Orly, a satire of Gen Z vigilance, doesn’t fare much better, but at least the Bremen-based father-daughter relationship is warm, which has the potential to become the heart of the show. When Neil and Orly put their masks on each other, they’re cute. (Those are metaphorical masks; Mr. Mayor plays on a timeline where COVID-19 existed but was eradicated because “Dolly Parton bought everyone a vaccine”) As for the sitcom legend at the center of the show, Dansons is Attitude towards Neil is basically a repetition of the well-meaning but clueless fish-out-of-water act he perfected on The Good Place.
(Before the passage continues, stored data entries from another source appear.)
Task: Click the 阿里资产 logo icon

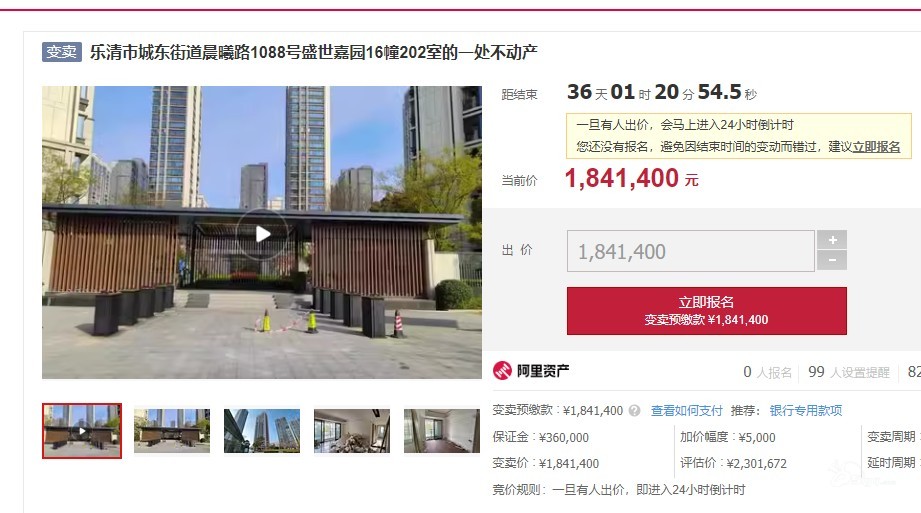Action: pyautogui.click(x=502, y=371)
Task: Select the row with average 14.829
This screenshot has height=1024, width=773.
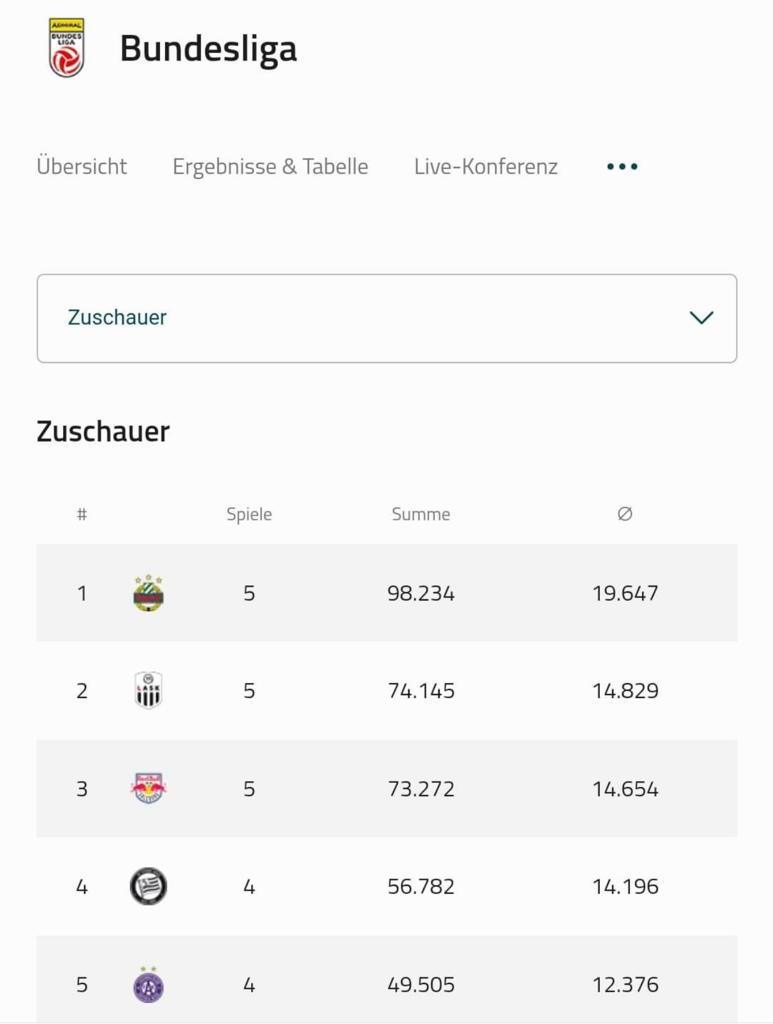Action: [386, 690]
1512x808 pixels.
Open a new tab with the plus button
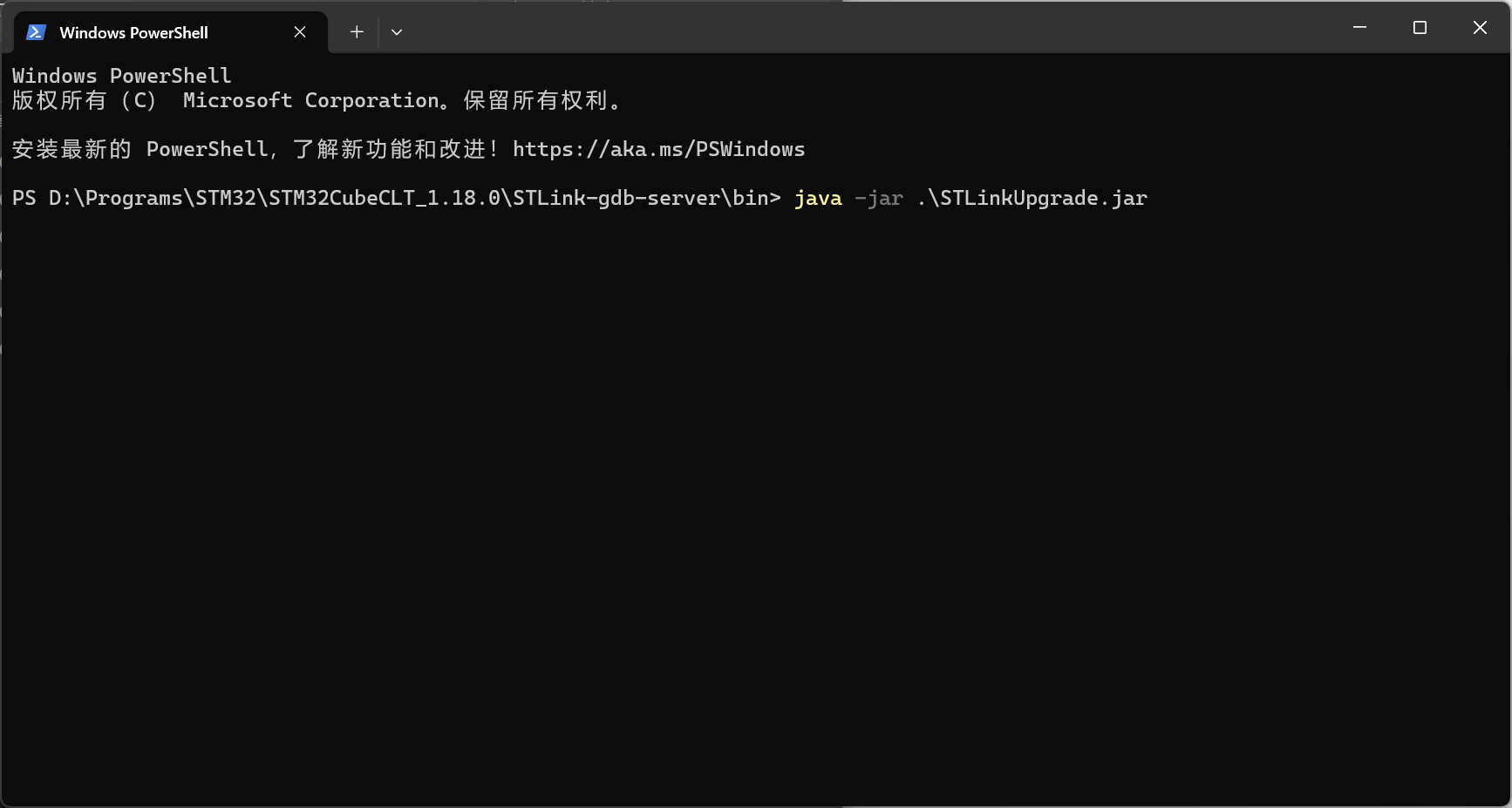coord(357,32)
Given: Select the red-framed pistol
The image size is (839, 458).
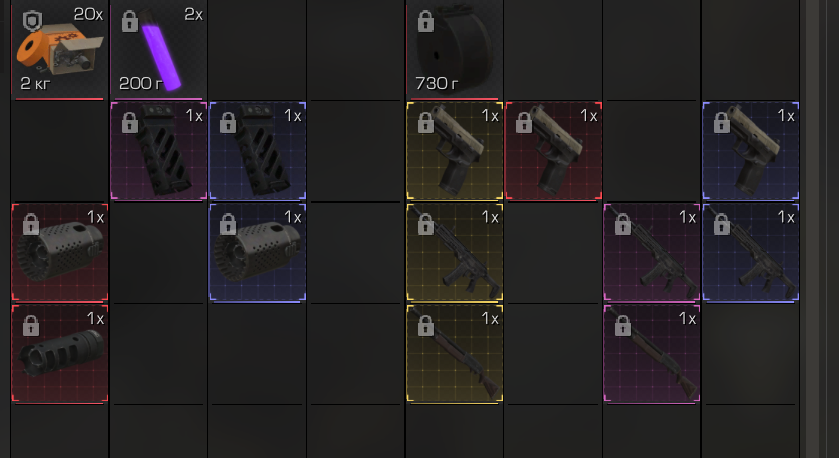Looking at the screenshot, I should pos(553,151).
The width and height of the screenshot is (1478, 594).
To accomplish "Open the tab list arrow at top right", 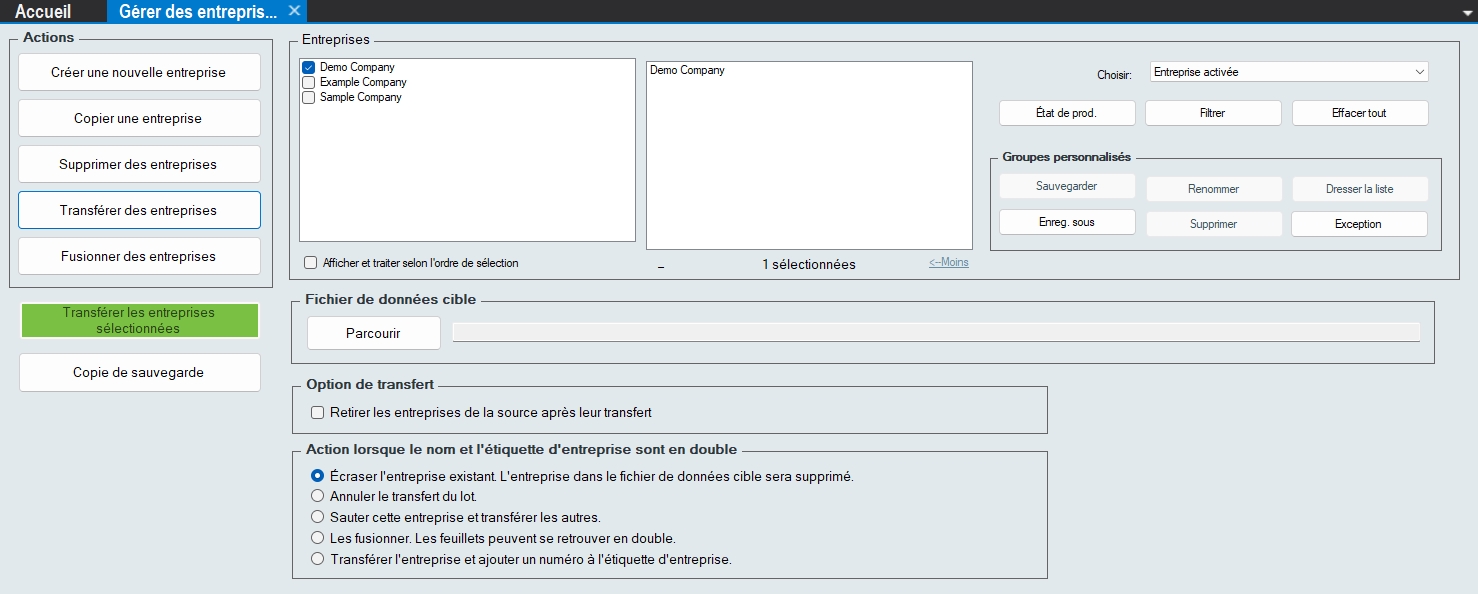I will (x=1465, y=12).
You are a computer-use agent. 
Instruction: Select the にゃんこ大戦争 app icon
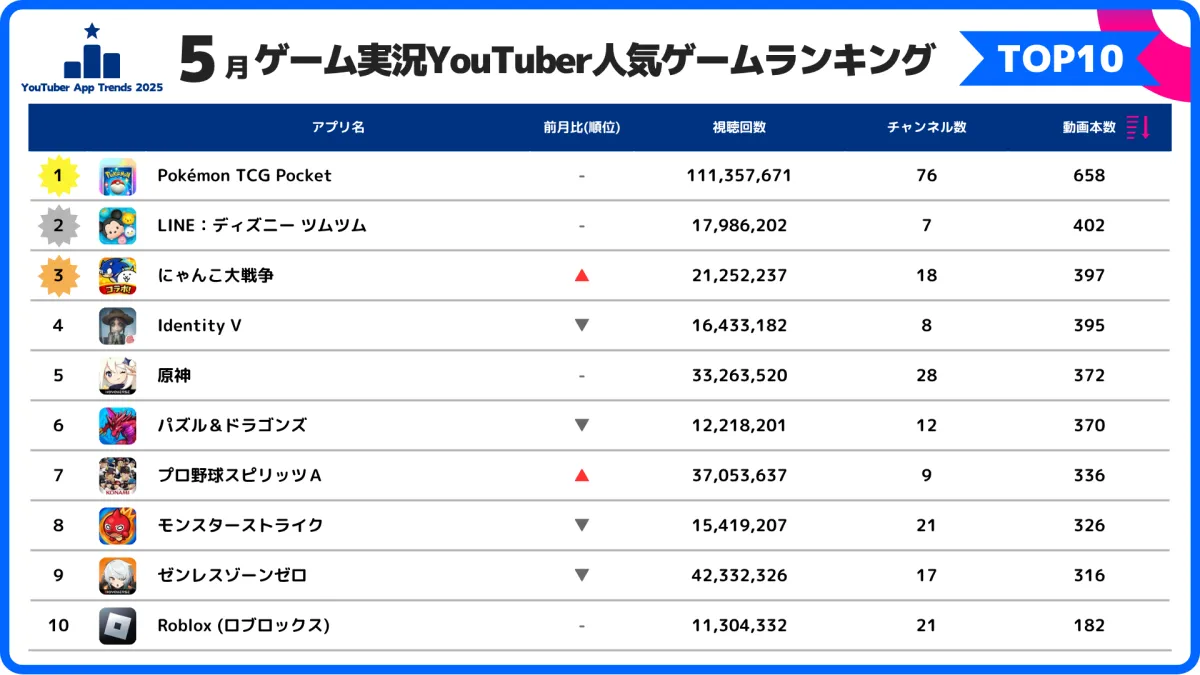pos(118,276)
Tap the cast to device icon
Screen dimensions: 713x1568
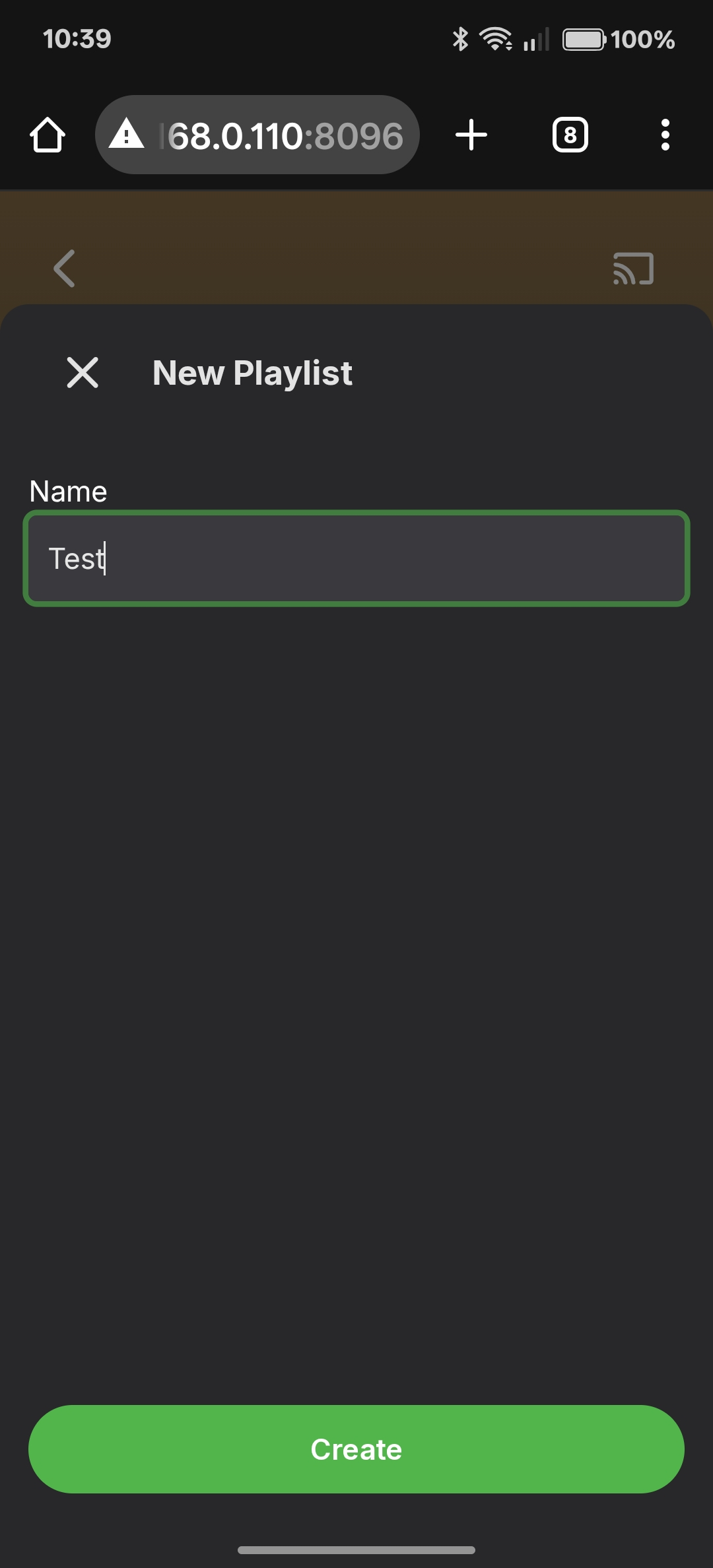(633, 269)
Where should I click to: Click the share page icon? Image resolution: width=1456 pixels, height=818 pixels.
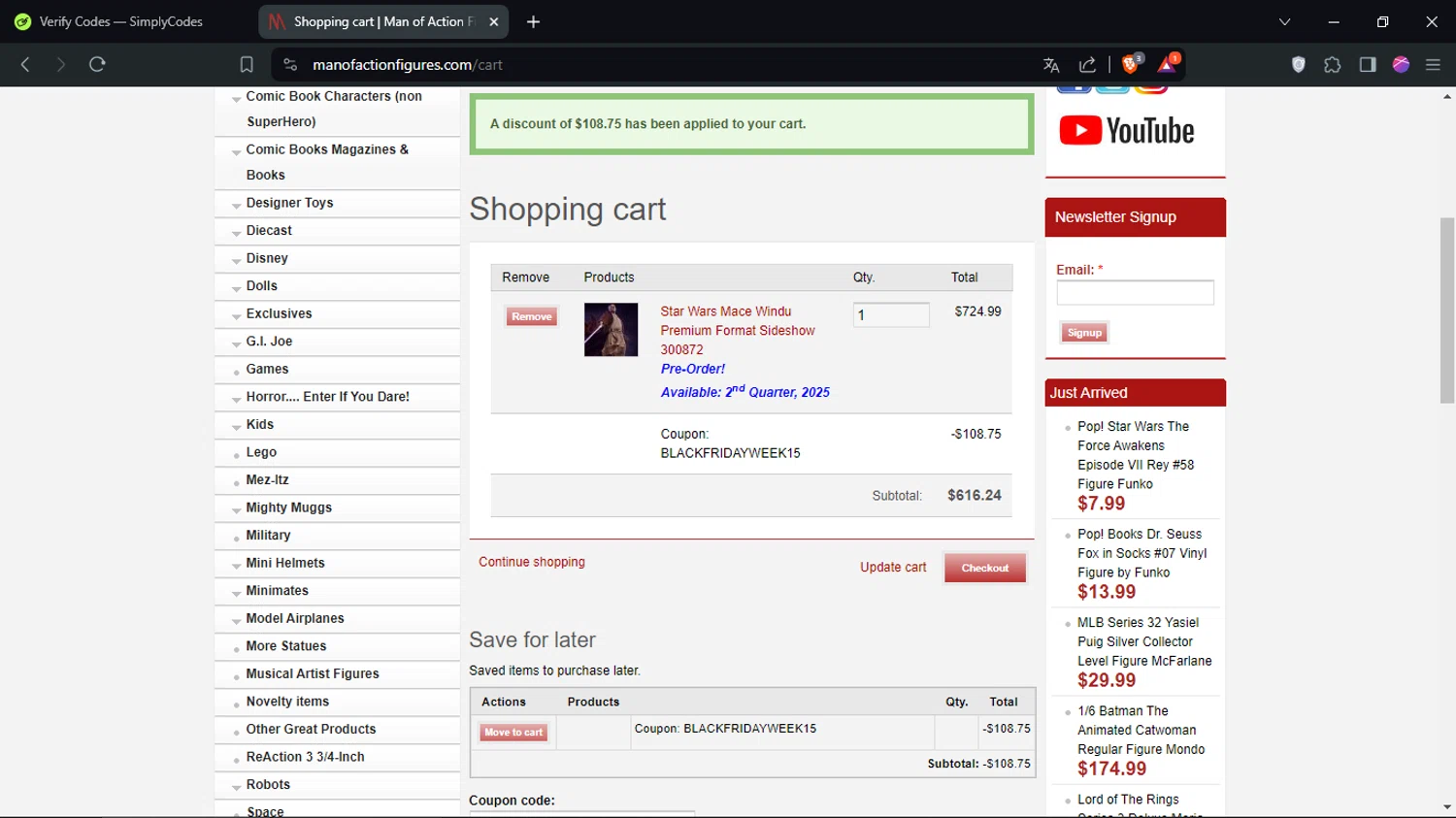pyautogui.click(x=1087, y=65)
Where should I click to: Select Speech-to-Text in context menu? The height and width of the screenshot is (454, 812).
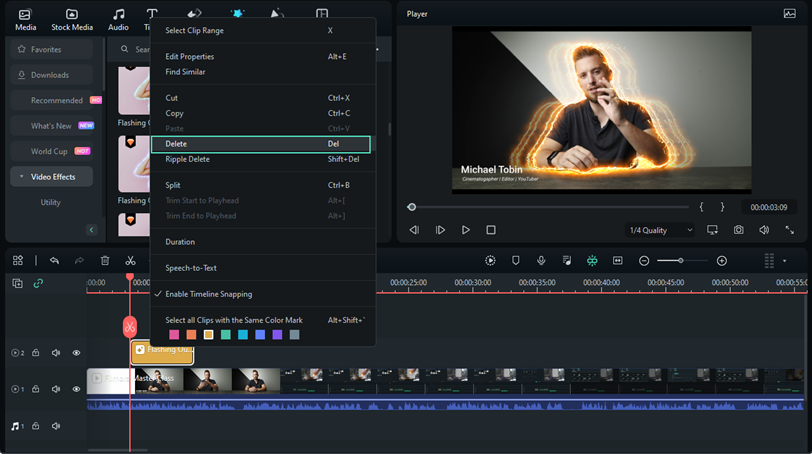[191, 268]
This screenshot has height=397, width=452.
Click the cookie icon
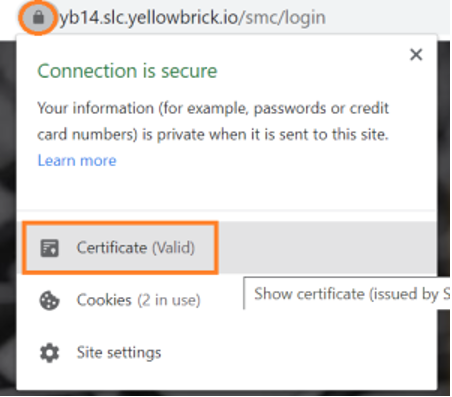[x=49, y=300]
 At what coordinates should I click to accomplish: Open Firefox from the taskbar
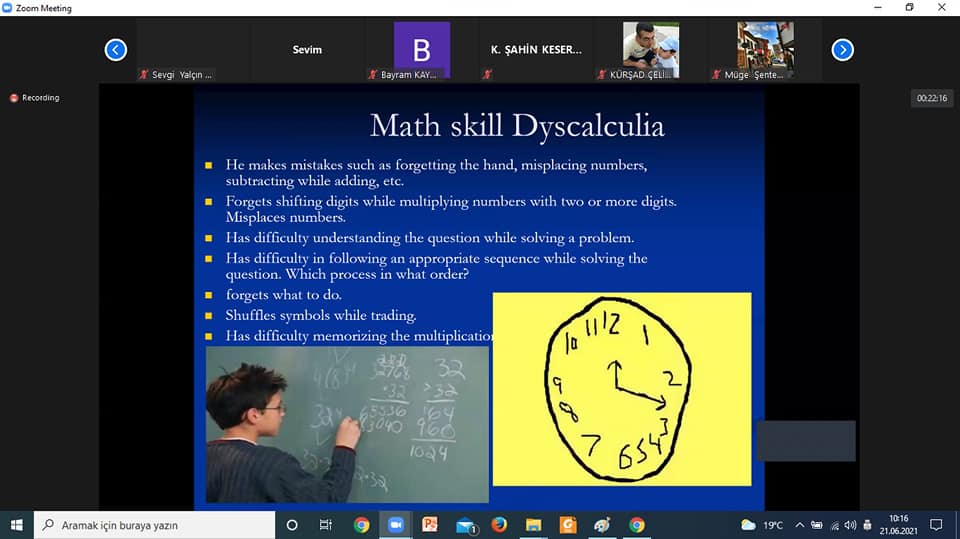coord(499,525)
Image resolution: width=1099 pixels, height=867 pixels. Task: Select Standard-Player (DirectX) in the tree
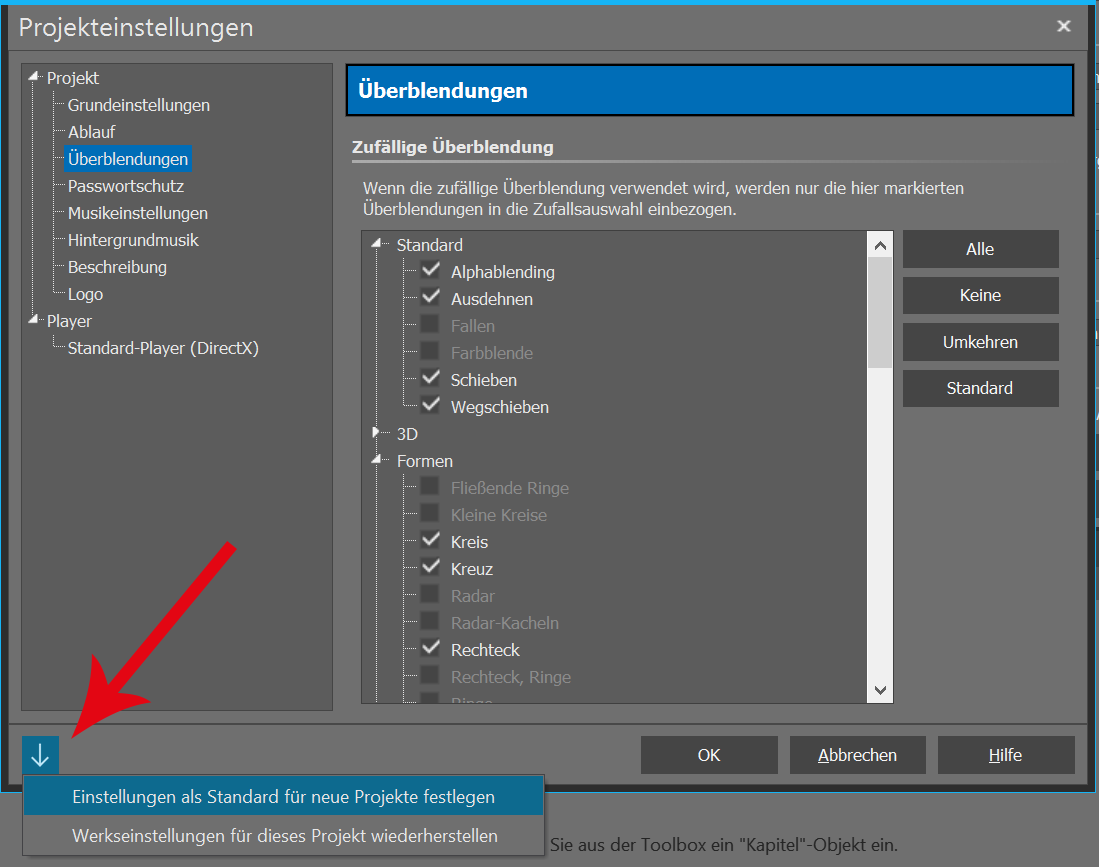pyautogui.click(x=163, y=348)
The fact that he’s so naturally personable makes it harder for the show to impale his privilege, but it’s fun to watch and find humor in lines that wouldn’t be funny in any other mouth.
If you’re a single issue sitcom viewer, that might be enough. Even if it’s not yet as fun as it should be, and even if I’m embarrassed to admit it about the show, I’ve laughed – more than once! – with the mayor. A handful of laughs and a top-notch cast could help the new comedy fail in its first term. But when it comes to re-election, Mr. Mayor has to find out what it stands for.
TV Guide rating: 2/5
Mr. Mayor premieres on NBC Thursday, January 7th at 8/7 am.